*** Given records Section Begins ***
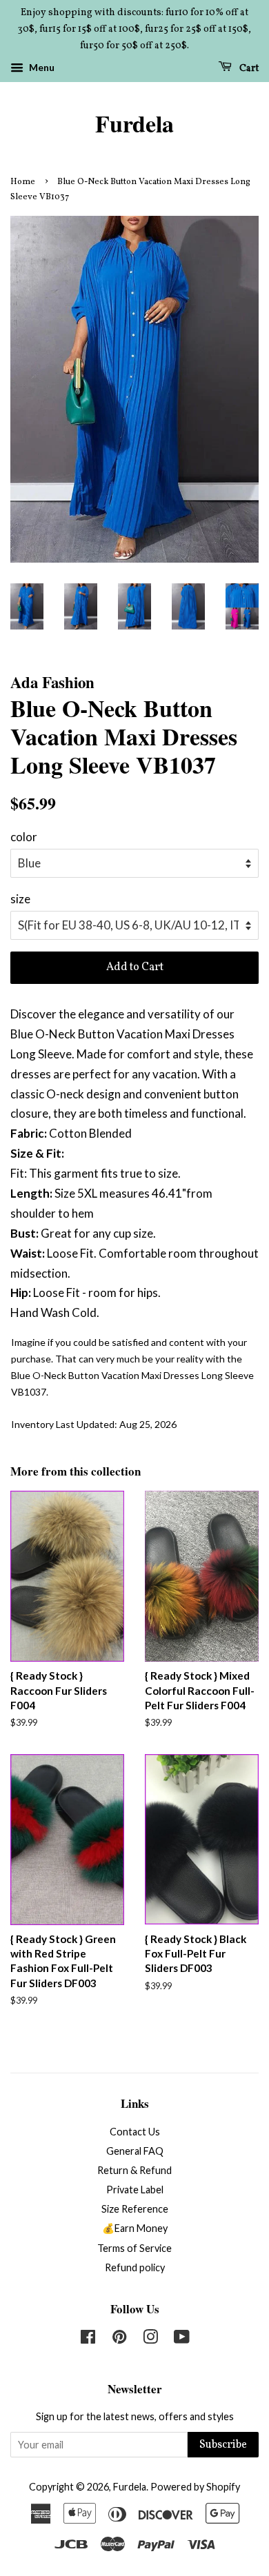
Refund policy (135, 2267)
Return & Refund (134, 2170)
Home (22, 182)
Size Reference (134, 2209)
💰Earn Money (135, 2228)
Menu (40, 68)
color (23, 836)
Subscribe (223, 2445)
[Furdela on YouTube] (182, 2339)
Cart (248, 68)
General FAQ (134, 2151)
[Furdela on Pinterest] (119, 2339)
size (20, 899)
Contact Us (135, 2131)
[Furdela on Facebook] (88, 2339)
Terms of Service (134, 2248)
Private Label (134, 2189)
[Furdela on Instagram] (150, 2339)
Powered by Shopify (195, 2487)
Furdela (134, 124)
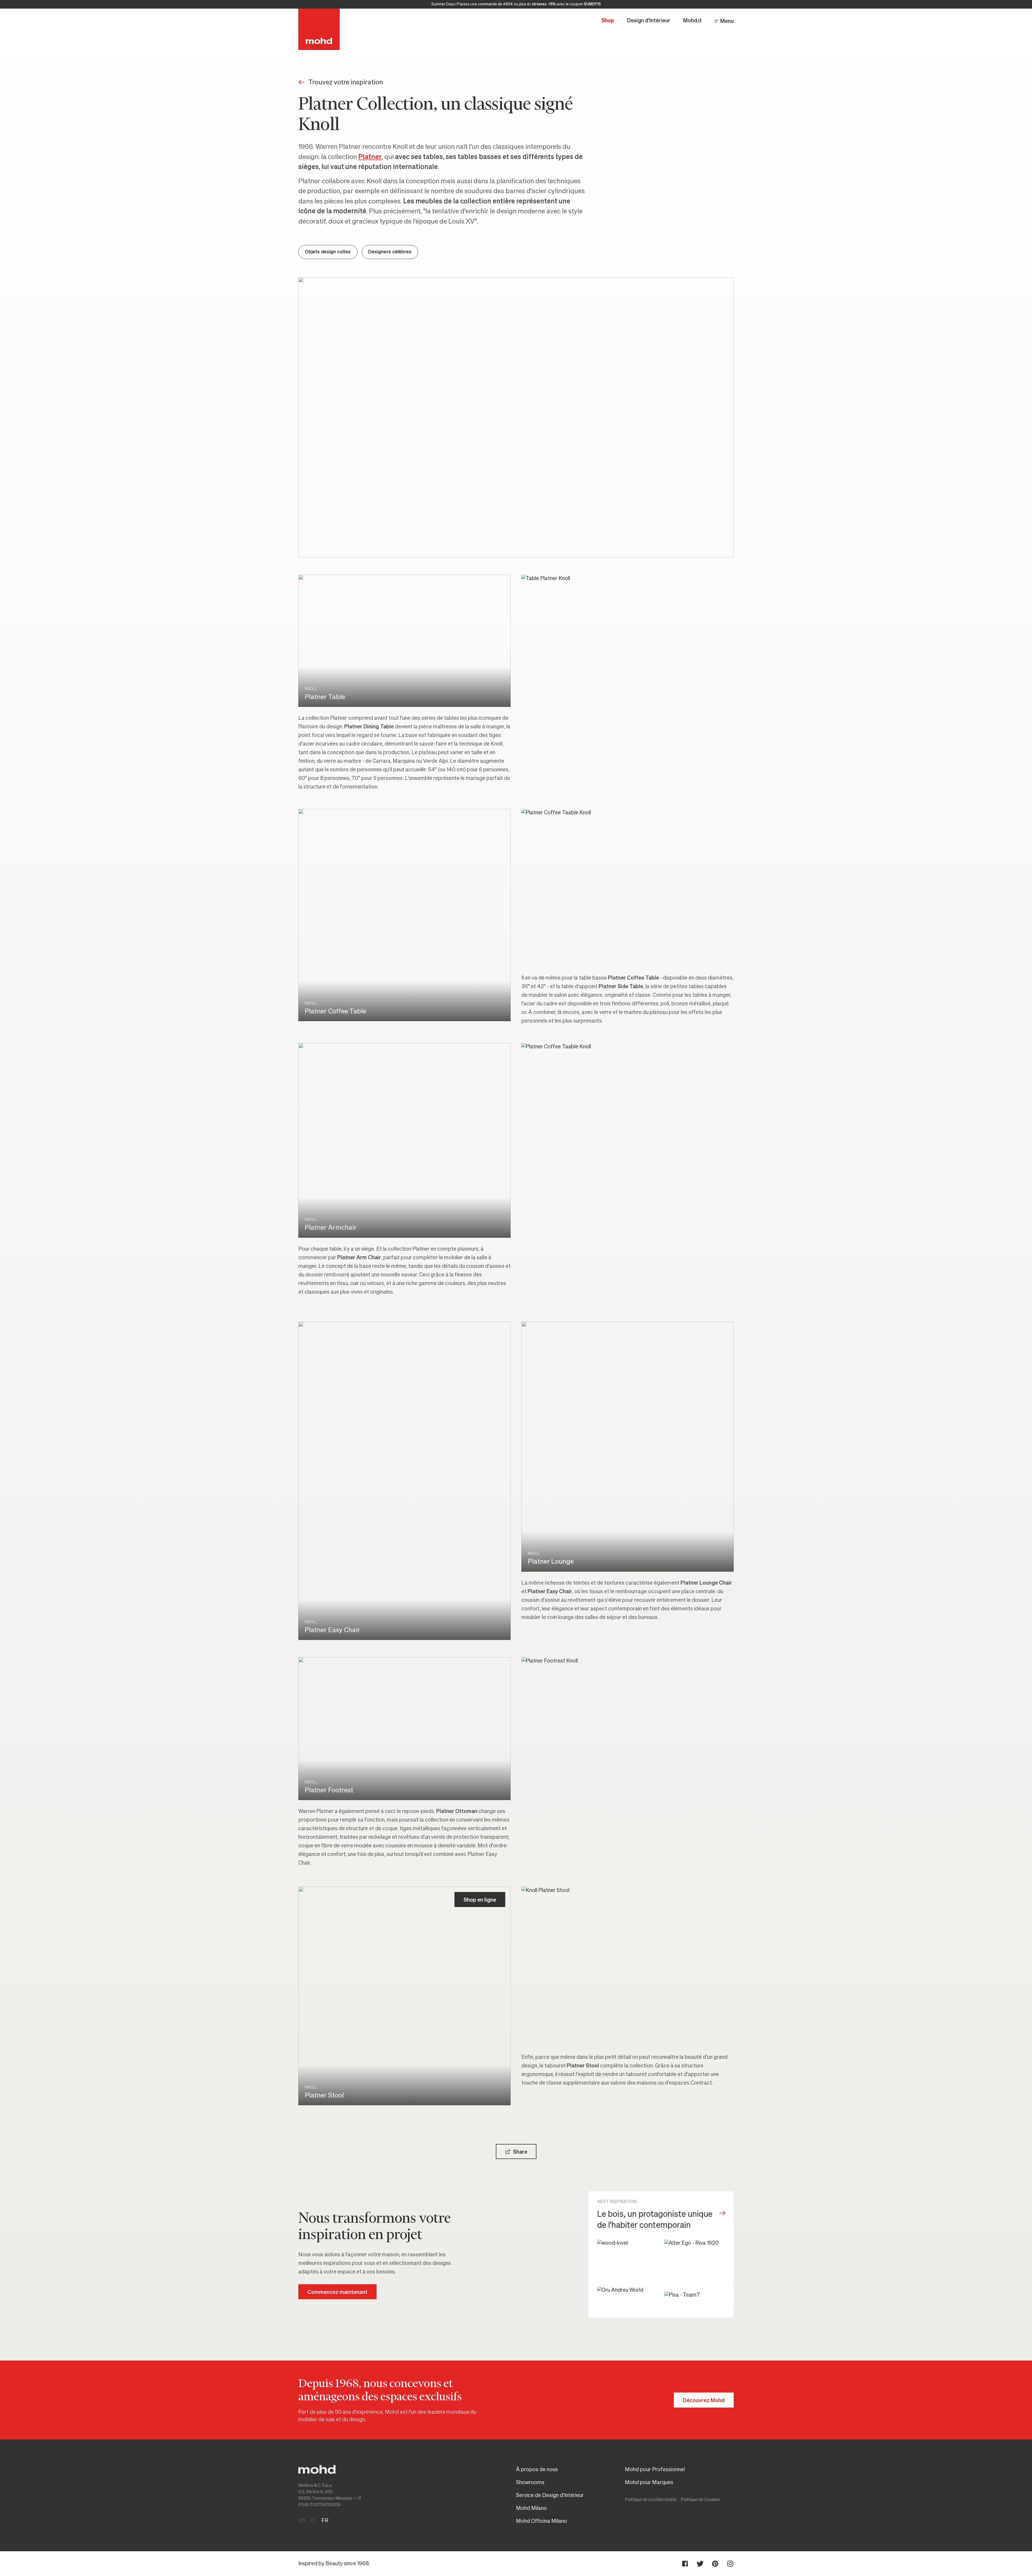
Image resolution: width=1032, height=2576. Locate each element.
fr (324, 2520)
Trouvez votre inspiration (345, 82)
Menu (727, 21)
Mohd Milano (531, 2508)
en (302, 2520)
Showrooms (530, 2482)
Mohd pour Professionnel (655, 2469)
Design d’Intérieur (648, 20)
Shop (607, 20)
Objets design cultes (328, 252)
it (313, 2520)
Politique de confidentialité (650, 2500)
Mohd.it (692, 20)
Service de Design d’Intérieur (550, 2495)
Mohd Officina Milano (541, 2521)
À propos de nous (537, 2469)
*** Given records Section Ends ***
**Task requirements**
Word for word, repeat all the data, but not its images.

**Answer box**
Refund policy (135, 2267)
Return & Refund (134, 2170)
Home (22, 182)
Size Reference (134, 2209)
💰Earn Money (135, 2228)
Menu (40, 68)
color (23, 836)
Subscribe (223, 2445)
[Furdela on YouTube] (182, 2339)
Cart (248, 68)
General FAQ (134, 2151)
[Furdela on Pinterest] (119, 2339)
size (20, 899)
Contact Us (135, 2131)
[Furdela on Facebook] (88, 2339)
Terms of Service (134, 2248)
Private Label (134, 2189)
[Furdela on Instagram] (150, 2339)
Powered by Shopify (195, 2487)
Furdela (134, 124)
Image resolution: width=1032, height=2576. Locate each element.
fr (324, 2520)
Trouvez votre inspiration (345, 82)
Menu (727, 21)
Mohd Milano (531, 2508)
en (302, 2520)
Showrooms (530, 2482)
Mohd pour Professionnel (655, 2469)
Design d’Intérieur (648, 20)
Shop (607, 20)
Objets design cultes (328, 252)
it (313, 2520)
Politique de confidentialité (650, 2500)
Mohd.it (692, 20)
Service de Design d’Intérieur (550, 2495)
Mohd Officina Milano (541, 2521)
À propos de nous (537, 2469)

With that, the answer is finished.